PDF is not a WYSIWYG format.
It's not because you see a paragraph that a computer program is able to see it.
In fact, an untagged PDF might look like this (pseudo-pdf-code):
go to location 10, 700
set the active font to Times New Roman
set the fontsize to 12
set the color to black
draw the glyph 'H'
go to coordinate 10, 680
draw the glyphs 'Lorem'
As you can tell from the example, instructions don't need to draw the text in reading order.
So the first challenge you're facing is to identify paragraphs.
I worked at iText, I've talked to various people at Adobe.
Being able to recognize structure in an untagged PDF document is not considered an easy problem.
Once you do have this structure (to the level of 'these glyphs make up a line' and 'these lines make up a paragraph' etc), it's a matter of creating a StructureTree
But since this usecase (re-tagging a PDF) was never thought possible, iText (or any other PDF library to my knowledge) isn't really designed to allow you to (easily) do this.

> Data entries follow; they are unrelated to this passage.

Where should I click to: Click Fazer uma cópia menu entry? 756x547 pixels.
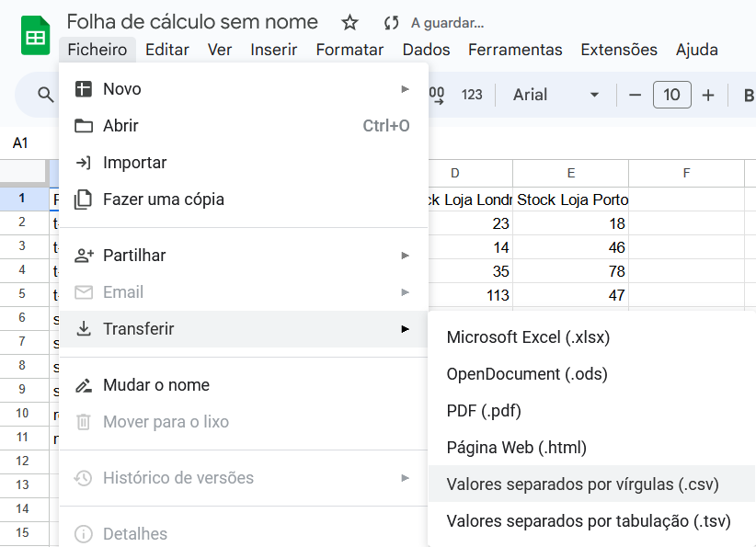click(x=163, y=199)
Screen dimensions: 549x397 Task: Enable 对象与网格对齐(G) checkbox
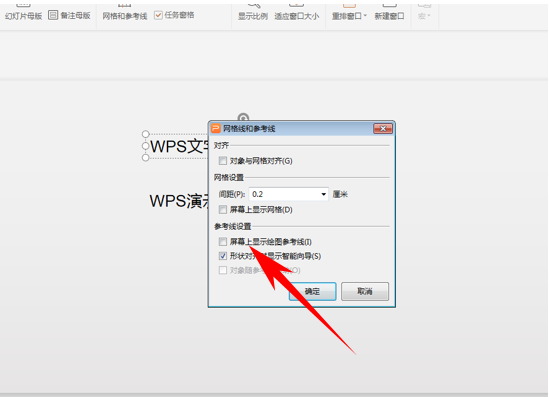tap(223, 161)
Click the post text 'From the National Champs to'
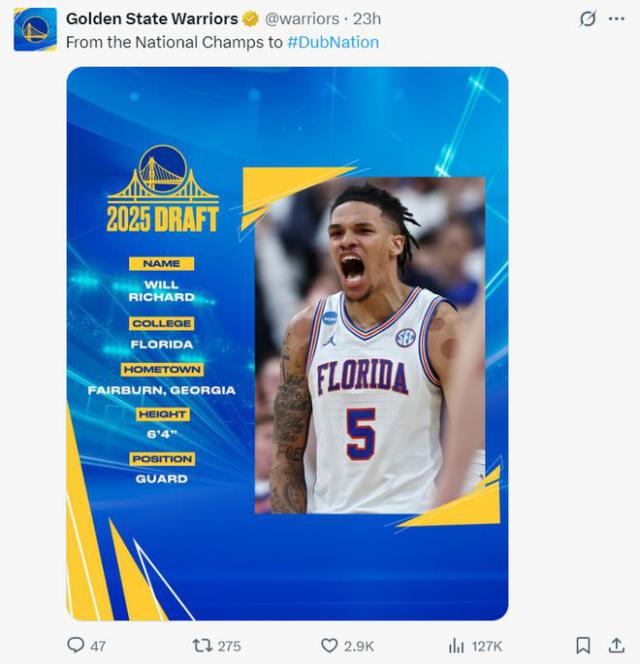Screen dimensions: 640x664 coord(174,42)
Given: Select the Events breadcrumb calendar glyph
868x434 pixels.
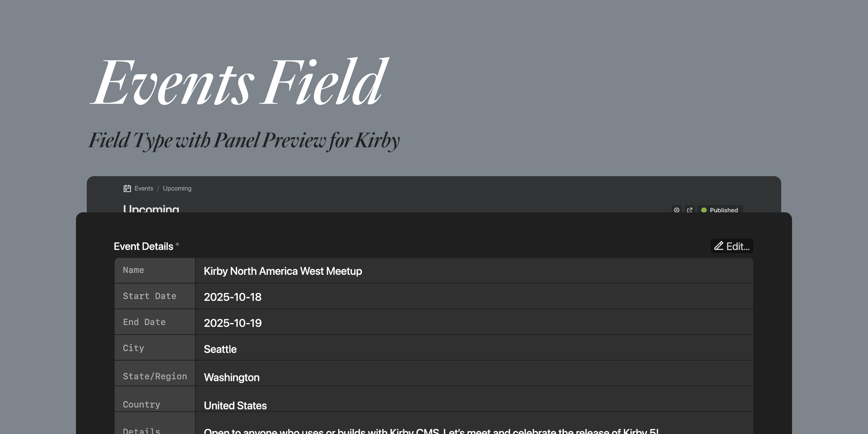Looking at the screenshot, I should point(126,188).
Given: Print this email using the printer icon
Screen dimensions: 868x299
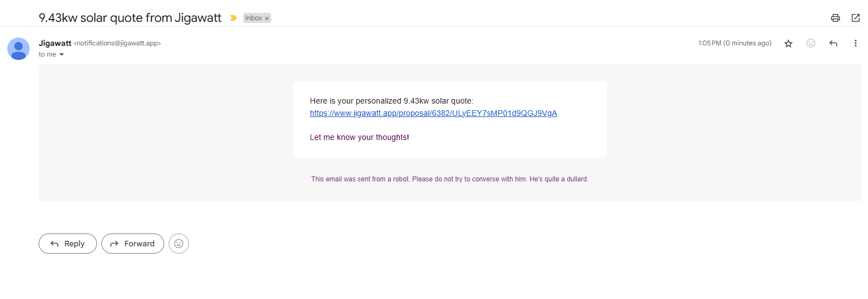Looking at the screenshot, I should tap(835, 18).
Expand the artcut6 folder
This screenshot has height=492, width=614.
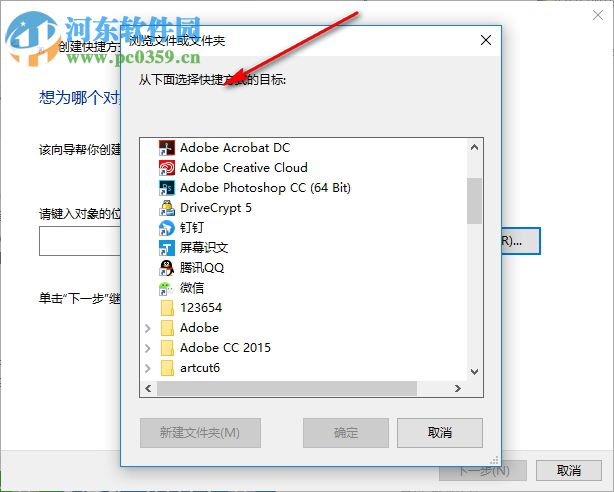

A tag itself is a part of separate datastructure inside the PDF.
Tags can have children (for instance to indicate 'this paragraph contains these lines').
A tag itself will reference the objects (groups of instructions) that are part of it.
So you might have:
- these instructions (to render a line of text) make up a word and form an object
- these word objects are aggregated (by a tag) into a line object
- a few line tags are aggregated into a paragraph object
For a thorough understanding, I recommend reading the PDF spec.